Sora will initially be exclusively available to a select group of visual artists, designers, and filmmakers, who will provide feedback to improve the model for creative applications. Additionally, it will be made available to cybersecurity professors, called “red teamers,” who will assess potential risks.
OpenAI is also working on tools that can detect when a video is generated by Sora, and plans to embed metadata to include the origin of a video into such content if the model is made available for public use in the future
Sora limitations
OpenAI has acknowledged that Sora has certain weaknesses, including challenges in accurately simulating the physics of complex scenes and understanding cause-and-effect relationships. For instance, it may fail to depict a cookie with a bite mark after a person takes a bite. Additionally, the model may mix up spatial details, such as left and right, and encounter difficulties in providing precise descriptions of events unfolding over time, such as tracking a specific camera trajectory.
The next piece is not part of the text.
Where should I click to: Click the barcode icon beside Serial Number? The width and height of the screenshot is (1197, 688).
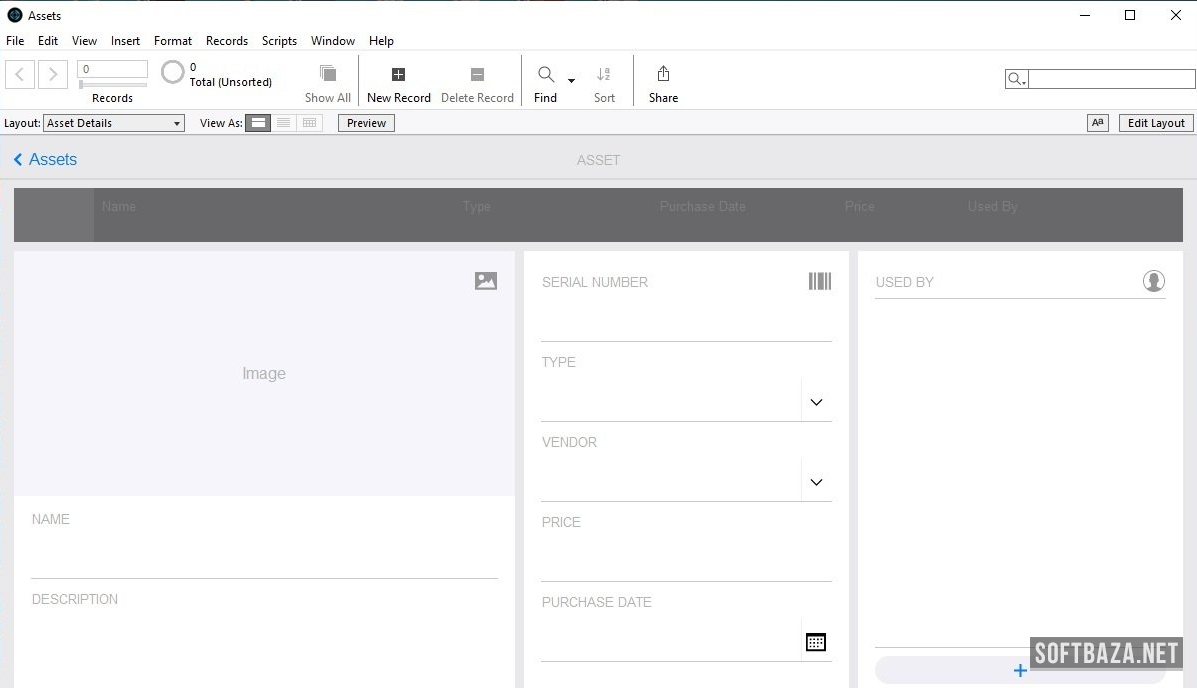[x=820, y=282]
This is not the first time such videos or audio have been created. Google is testing Lumiere, Meta has a model called Emu, and AI startup Runway is also developing products to help filmmakers create videos. However, AI experts and analysts said the length and quality of the Sora videos went beyond what has been witnessed so far.
Sora wows social media users
The hyper-realistic videos generated by OpenAI’s Sora stunned social media users. Many described the results as “out of this world” and a “game changer”, expressing awe at the level of detail and accuracy achieved by the AI model. The videos sparked a viral sensation, igniting widespread fascination and discussions across various online platforms.
Adding to excitement, OpenAI CEO Sam Altman invited users to propose prompts for Sora, leading to the creation of realistic videos such as two golden retrievers podcasting on a mountain peak, a grandmother preparing gnocchi, and marine animals participating in a bicycle race atop the ocean.
Sora examples
This video generate by Sora shows a woman in red dress and leather jacket confidently walking down a Tokyo street filled with animated city signage in the background.
The model can convert text prompts such as wooly mammoths walking through snow to generate original video.
Sora created an aerial image of the Amalfi Coast that showcases historic and magnificent architectural details and tiered pathways and patios, with waves seen crashing against the rocks.
Sora can generate impressive animation. This animated scene features a close-up of a short fluffy monster beside a melting red candle.